It's become increasingly clear that what we are doing here is not a new essay in the same sense as the works of Vielstimmig. Over the course of the development of this project we've butted heads over metaphors that might characterize our work here. We've settled on the "some assembly required" motif. Consider the Web text a gift that you must put together yourself.

Here are several other of the various metaphors we've gone through...

A Choose Your Own Adventure: This is one of Paul's favorite metaphors. He grew up reading these books and considers their structure to be a precursor to hypertext. They lead forward, as does our Web text, but offer a number of different transitions between point A to B. One major difference is that you won't virtually die from making the wrong choice in our Web text. Paul considers that to be a failing on their part. He looks forward to an academic text in which reader choices really do have an impact on their experience within the text.

A view master: John sort of saw the snippets from the essays as a sort of slide show with the transitions acting as a sort of director's commentary.

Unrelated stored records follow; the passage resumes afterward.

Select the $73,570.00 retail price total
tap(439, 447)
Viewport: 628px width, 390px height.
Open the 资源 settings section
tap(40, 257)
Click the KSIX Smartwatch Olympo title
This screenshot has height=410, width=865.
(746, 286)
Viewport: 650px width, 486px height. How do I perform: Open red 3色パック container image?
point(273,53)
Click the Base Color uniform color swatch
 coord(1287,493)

A train ride: We initially used this metaphor most of the time when we discussed the text we were going to create. In fact, it's part of the title of the original abstract/proposal. We liked the metaphor because a train has a certain number of set stops on the way to a destination...but a passenger is free to do what they wish between at each stop while they wait for the train to begin the trip to the next point. But, the metaphor felt a little hokey. Clang, clang, clang, here comes our choo-choo! All Aboard!

A DVD launch menu: Perhaps the snippets were like scenes from a movie.

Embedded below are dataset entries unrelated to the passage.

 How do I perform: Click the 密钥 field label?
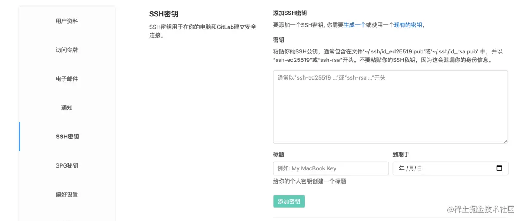[x=279, y=40]
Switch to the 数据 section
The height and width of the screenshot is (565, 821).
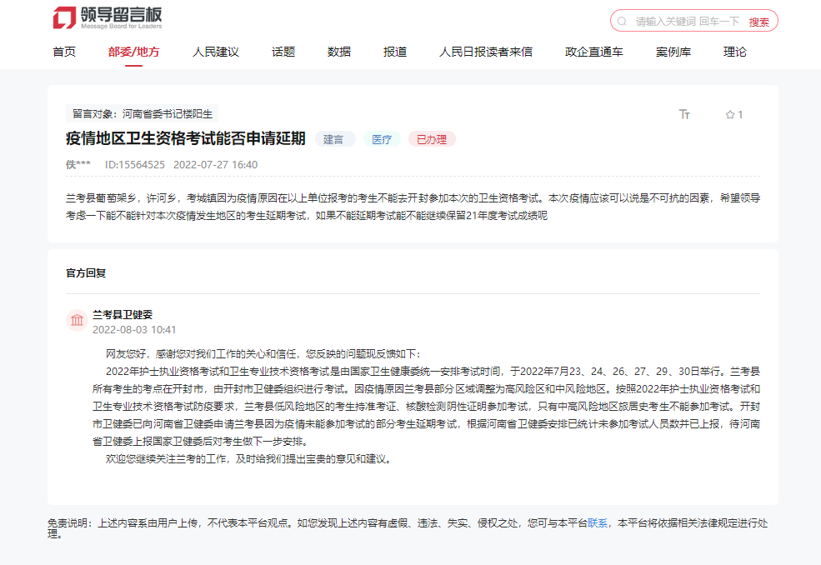pyautogui.click(x=339, y=52)
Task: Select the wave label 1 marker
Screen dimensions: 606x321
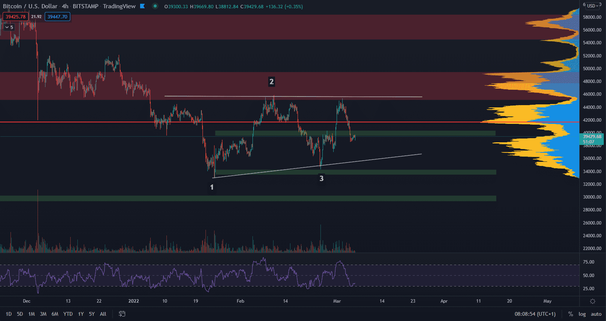Action: (x=212, y=187)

A kaleidoscope: This was another of Paul's favorites because he is fascinated by kaleidoscopes, really expensive ones that use gemstones to refract the light. Like a kaleidoscope, our project has a circumscribed amount of material that it begins with. As you twist the cylinder, different perspectives begin to come into focus.

An exploded diagram: This metaphor highlights the space in between the finished essays. From this point of view the transitions are like directions that allow a reader to see where all the screws fit into the final table.

A pointillist portrait: Each of the various parts of the piece fits together to form a whole picture. If a viewer seeks something concrete they miss the individual points of color that create the whole.

A star: We discussed the idea of the roles in the title colliding to produce a new star.

An iceberg: Given the mass of material here, most of which is submerged via the Web text form (hidden behind hyperlinks), we talked about the text as an iceberg. Mind yourself, the hidden mass could destroy you.